**TASK DETAILS:** Exactly reproduce the line containing "You are a computer-use agent. 479x498 pixels." and all later lines to the end of the entries, leaving the pictures out of your copy.

Dataset records
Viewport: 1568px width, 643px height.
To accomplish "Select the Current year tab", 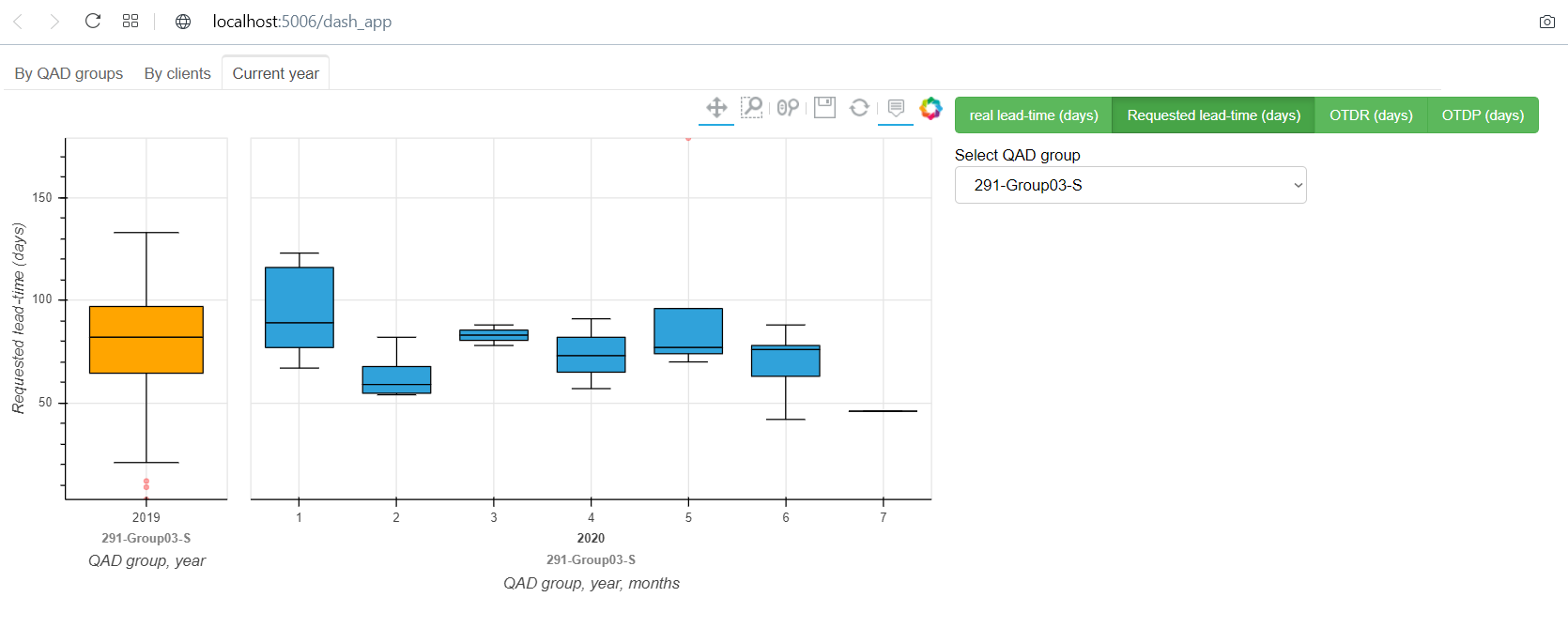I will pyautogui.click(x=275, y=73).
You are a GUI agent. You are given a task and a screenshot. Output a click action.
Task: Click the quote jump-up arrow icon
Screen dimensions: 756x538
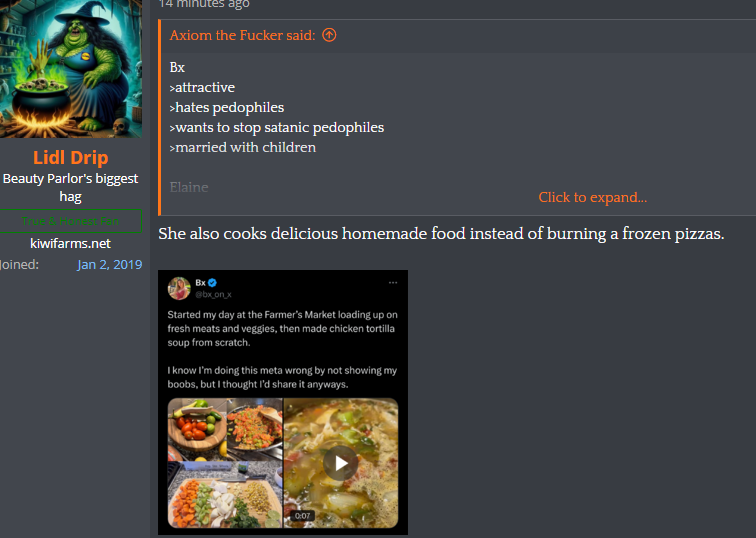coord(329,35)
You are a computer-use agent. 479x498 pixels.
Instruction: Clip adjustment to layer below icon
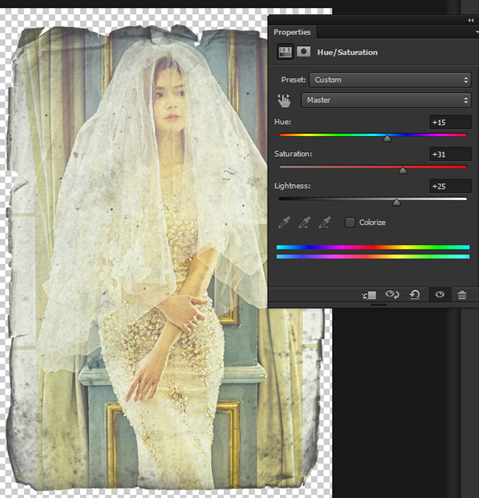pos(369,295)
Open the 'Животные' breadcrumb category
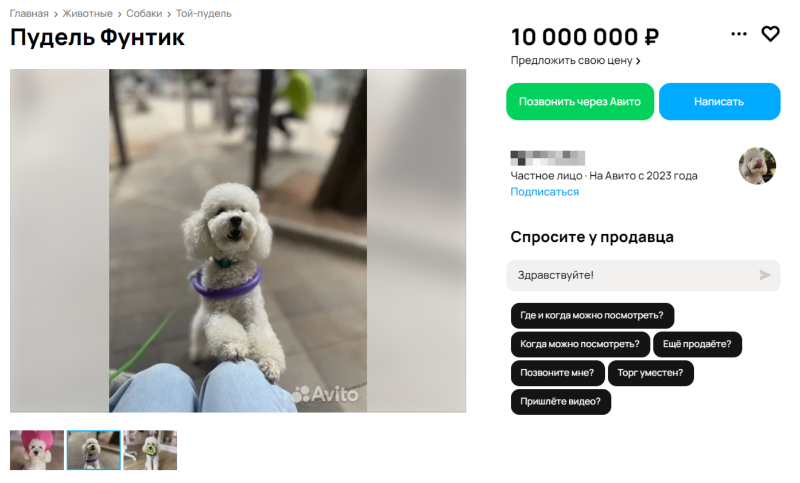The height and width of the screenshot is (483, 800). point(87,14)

**SOLUTION FOR THIS EXERCISE:**
You are a computer-use agent. 479x498 pixels.
Instruction: Clip adjustment to layer below icon
pos(369,295)
Open the 'Животные' breadcrumb category
The height and width of the screenshot is (483, 800). point(87,14)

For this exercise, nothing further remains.